Police-officers-007New powers that will enable local authorities to deal with anti-social behaviour faster and more effectively have come into force across Nottinghamshire.

Police chiefs say the changes mean officers can now tackle anti-social behaviour, such as neighbourly disputes and noise pollution, faster than ever before.

The changes now mean there is now six powers at the authorities’ disposal rather than the previous 19, therefore streamlining the process officers have to go through when dealing with this type of behaviour.

Richard Antcliff, Chief ASB Officer and Head of Neighbourhood Enforcement and Operational Support at Nottingham Community Protection service in Nottingham, said:

“The new legislation will allow authorities to deal with anti-social behaviour faster than ever before, making things simpler for citizens.”

Home Office representatives have visited Nottingham and spent time with Enforcement Officers to look at practical solutions and implementation throughout the two year consultation period.

Mr Antcliffe worked closely with these representatives to shape the legislation prior to the laws being introduced.

He added:

“I’m really proud that Nottingham has been so closely involved in shaping the new powers.

“The success we have had in effectively tackling anti-social behaviour in Nottingham meant we have been able to give the Home Office real practical and logistical insight that has been key to the process.”

One of the six powers that have come into force are ‘Police Dispersal Powers’ which enable officers to order a person whose behaviour has caused, or is likely to cause, harassment, alarm or distress to move on from an area.

As well as this, the new legislation will see the introduction of Criminal Behaviour Orders, Community Protection Notices, Public Space Protection Orders and Closure Powers.
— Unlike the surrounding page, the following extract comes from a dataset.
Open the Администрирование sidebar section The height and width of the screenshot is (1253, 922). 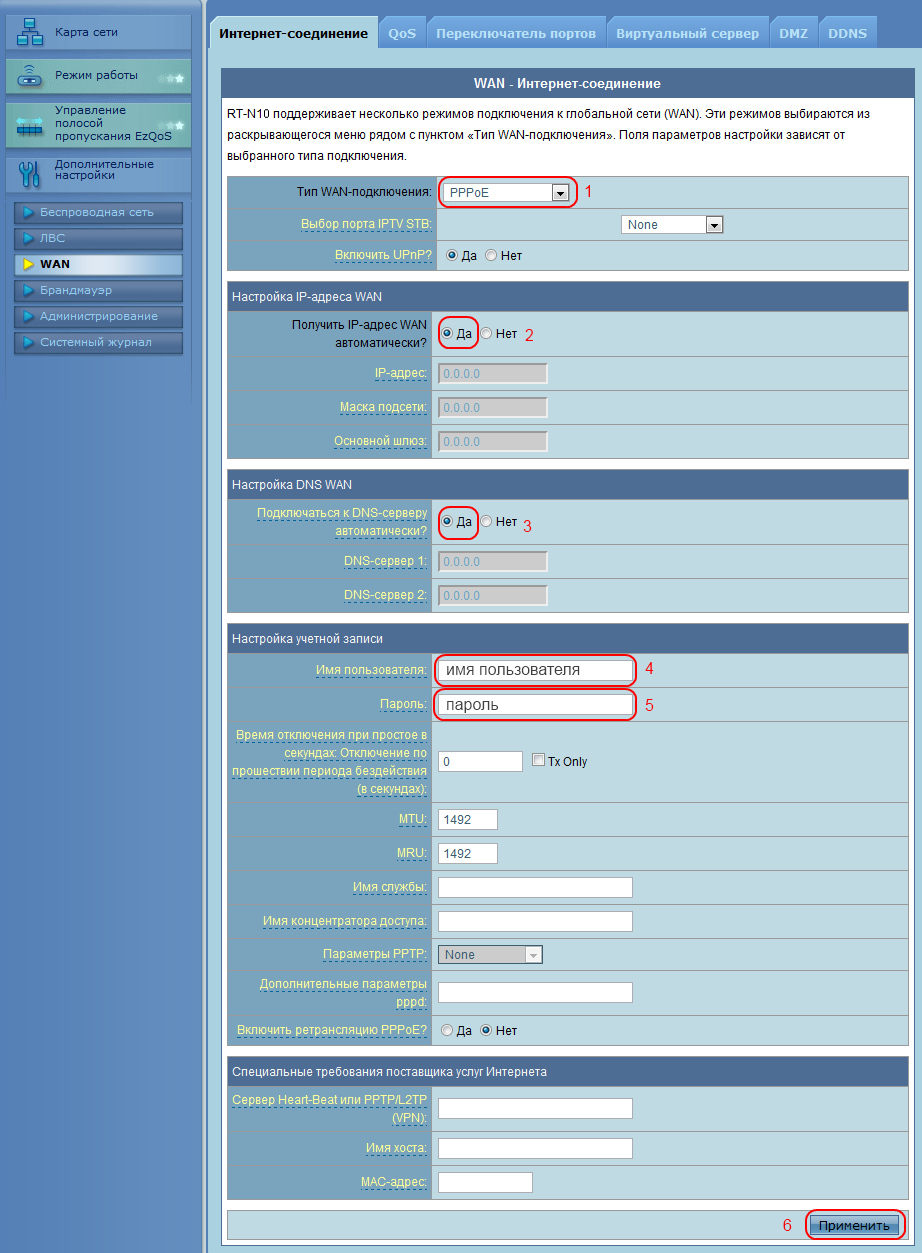point(97,316)
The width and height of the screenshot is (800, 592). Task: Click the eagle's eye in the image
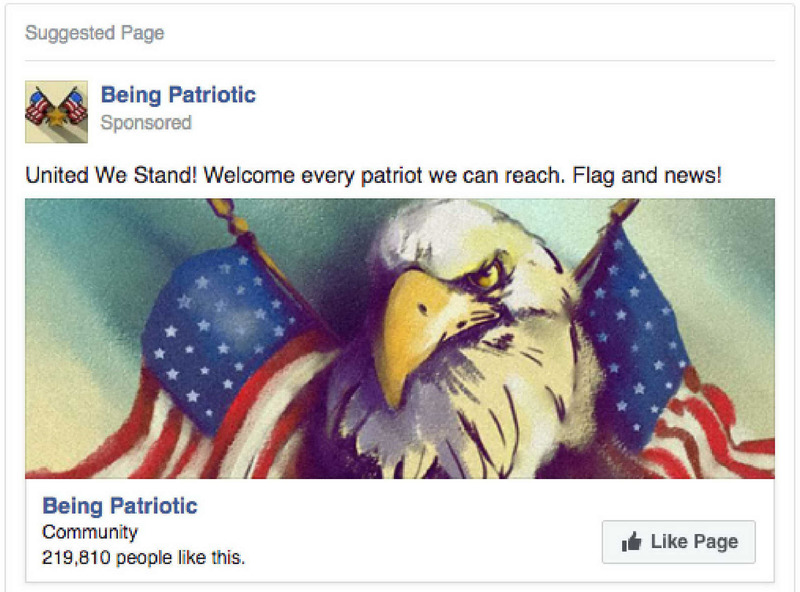coord(486,276)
Also commenting on the introduction of new powers, Superintendent Richard Fretwell, Nottinghamshire Police lead on antisocial behaviour, said:

“Anti-social behaviour can make people’s lives a misery.

“The new powers provide a more effective way of dealing with anti-social behaviour issues. Working closely with partners we will be able to tackle the issues that affect our communities, such as noise problems or neighbourly disputes.”